Deploy open-weight models with vLLM

Verify the environment

nvidia-smi
python --version
uv venv .venv
source .venv/bin/activate
uv pip install vllm openai

Pick a lab model
Terminal window
vllm serve deepseek-ai/DeepSeek-Coder-V2-Lite-Instruct \ --served-model-name local-coder \ --max-model-len 32768 \ --port 8000
Terminal window
vllm serve Qwen/Qwen3-Coder-Next \ --served-model-name qwen3-coder \ --tensor-parallel-size 2 \ --max-model-len 65536 \ --port 8000
Terminal window
vllm serve zai-org/GLM-5.1 \ --served-model-name glm-5.1 \ --tensor-parallel-size 4 \ --enable-auto-tool-choice \ --port 8000
Terminal window
# GPU 0 slice a: educational model CUDA_VISIBLE_DEVICES=MIG-0/0 vllm serve \ deepseek-ai/DeepSeek-Coder-V2-Lite-Instruct \ --served-model-name local-coder --port 8001 & # GPU 0 slice b: evaluation model CUDA_VISIBLE_DEVICES=MIG-0/1 vllm serve \ Qwen/Qwen3-Coder-Next \ --served-model-name qwen3-coder --port 8002 &

Test the OpenAI-compatible API

curl http://localhost:8000/v1/chat/completions \
  -H "Content-Type: application/json" \
  -d '{
    "model": "local-coder",
    "messages": [
      {"role": "user", "content": "Implement a stable topological sort in Python."}
    ],
    "temperature": 0.2
  }'

Run the same five tasks on two models

Each team runs five identical tasks against one commercial API and one local model.

Task	Evaluation criterion
Bug fix	Tests pass
Refactoring	Behavior preserved + readability
Test generation	Coverage and edge cases
Documentation update	Faithful to the change
Add a CLI feature	Requirements met + UX

Measure cost and throughput

python -m vllm.benchmarks.benchmark_serving \
  --backend openai-chat \
  --base-url http://localhost:8000 \
  --model local-coder \
  --num-prompts 100 \
  --request-rate 4

Register a model adapter

Use the adapter.py pattern to register two or three aliases (e.g., local-coder, qwen3-coder, gpt-baseline) and run the same task packet by changing only the alias.

Assignment

Lab 10: vLLM deployment practicum

Due: 2026-05-12 23:59

Requirements:

Logs of a vLLM server running on DGX or local GPU
Three or more OpenAI-compatible API call results
Five identical tasks compared between one commercial model and one open-weight model
Tables for throughput (tokens/sec), latency, failure rate, and cost estimate
Final selection: which model for which task, with rationale
Model adapter code (adapter.py) with at least two registered aliases

Key Takeaways

Open-weight ≠ open-source: only weights are public; training data and code may not be.

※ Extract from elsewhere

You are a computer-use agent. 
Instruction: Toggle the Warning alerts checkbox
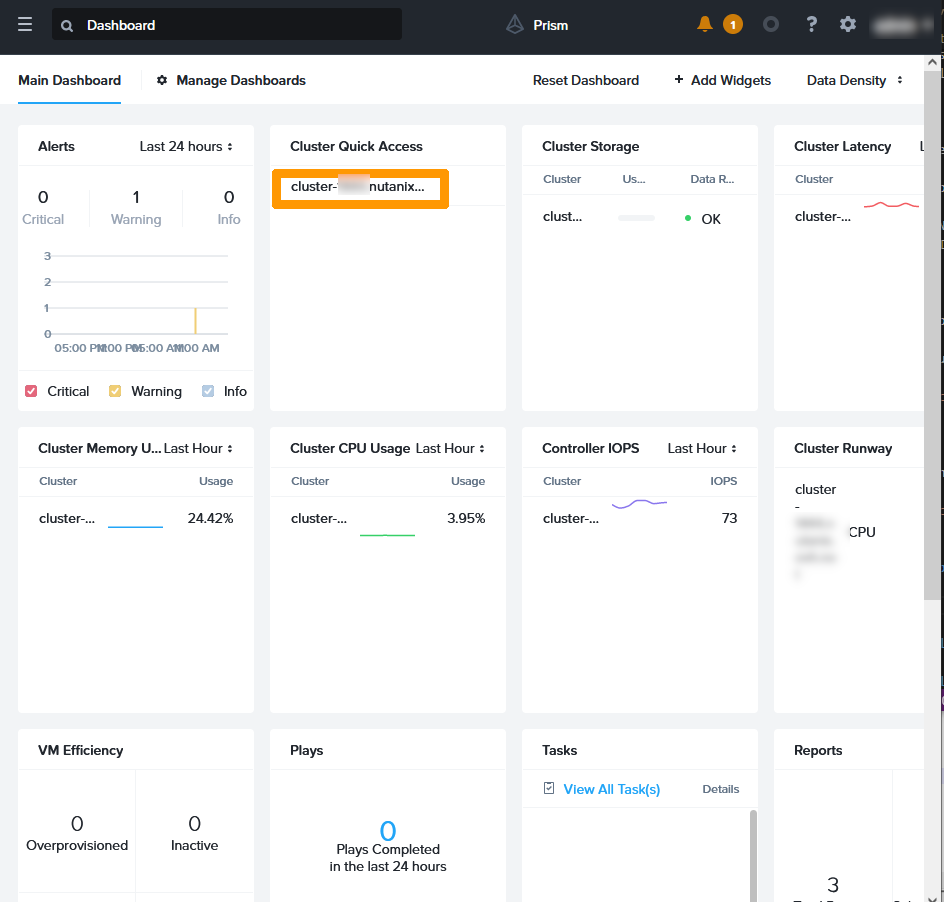[x=115, y=391]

Read the license first.
Choosing a model is choosing a harness: the same model performs differently across harnesses. Hold the task packet and rubric constant for fair comparison.
Three options coexist: commercial API, cloud agent, and local inference each fit different work types.
vLLM, SGLang, and TGI are complementary: vLLM as default, SGLang for RadixAttention study, TGI for fast PoC.
Cost lives at the break-even line: do not look at token price alone — fold in GPU-hour cost and concurrency.
The model adapter is an operational asset: aliases, tool parsers, token accounting, and retry policies decide whether “swap models” is real.
Reproducible rationale, not model names: the capstone decision document is built from your lab evidence, not vendor benchmarks.